**RECORDS SHOWN**
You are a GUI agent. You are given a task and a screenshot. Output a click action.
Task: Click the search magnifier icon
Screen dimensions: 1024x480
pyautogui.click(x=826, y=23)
...
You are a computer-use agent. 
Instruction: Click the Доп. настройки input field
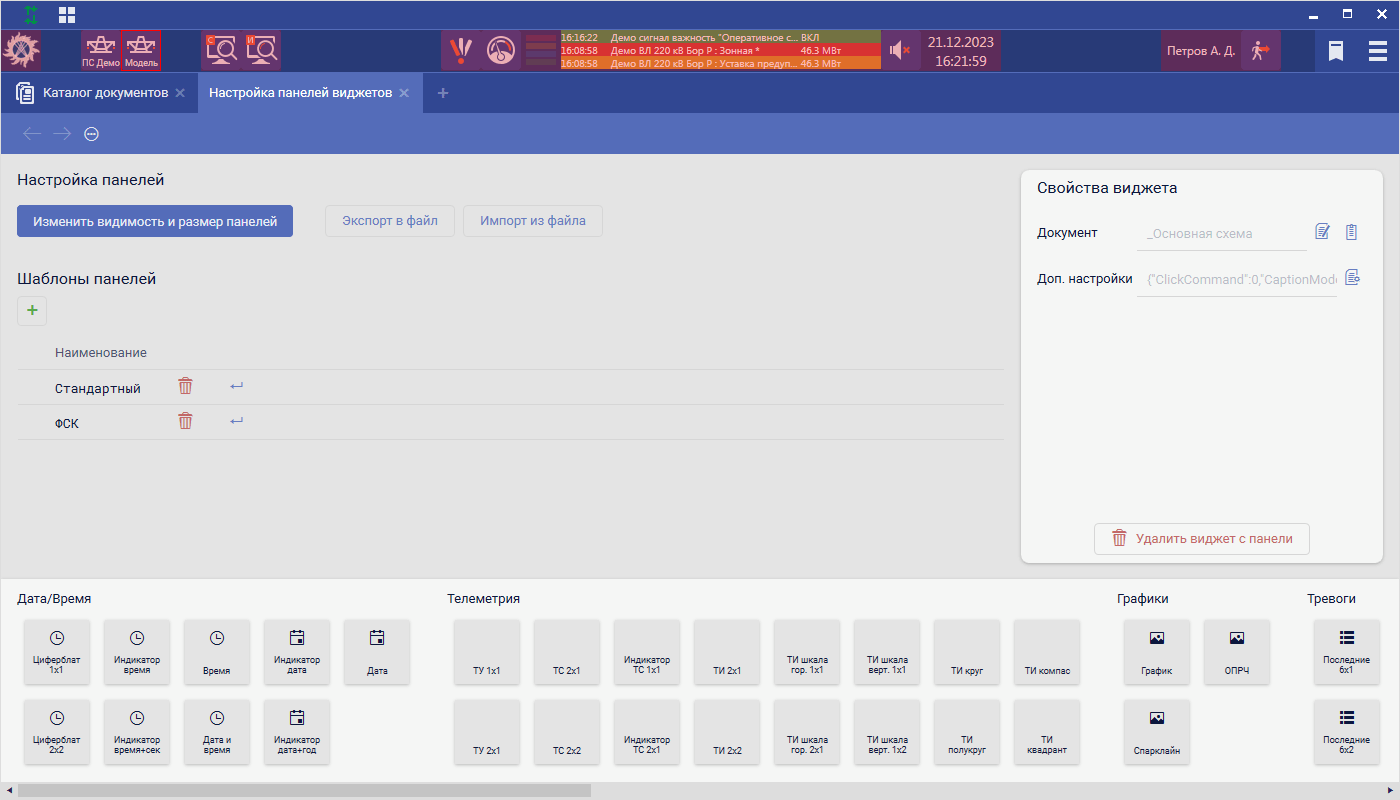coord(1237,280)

**EXERCISE GOAL**
Look through the entries and copy every line in which the string "agent" appears.

**ANSWER BOX**
You are a GUI agent. You are given a task and a screenshot. Output a click action.
You are a computer-use agent. 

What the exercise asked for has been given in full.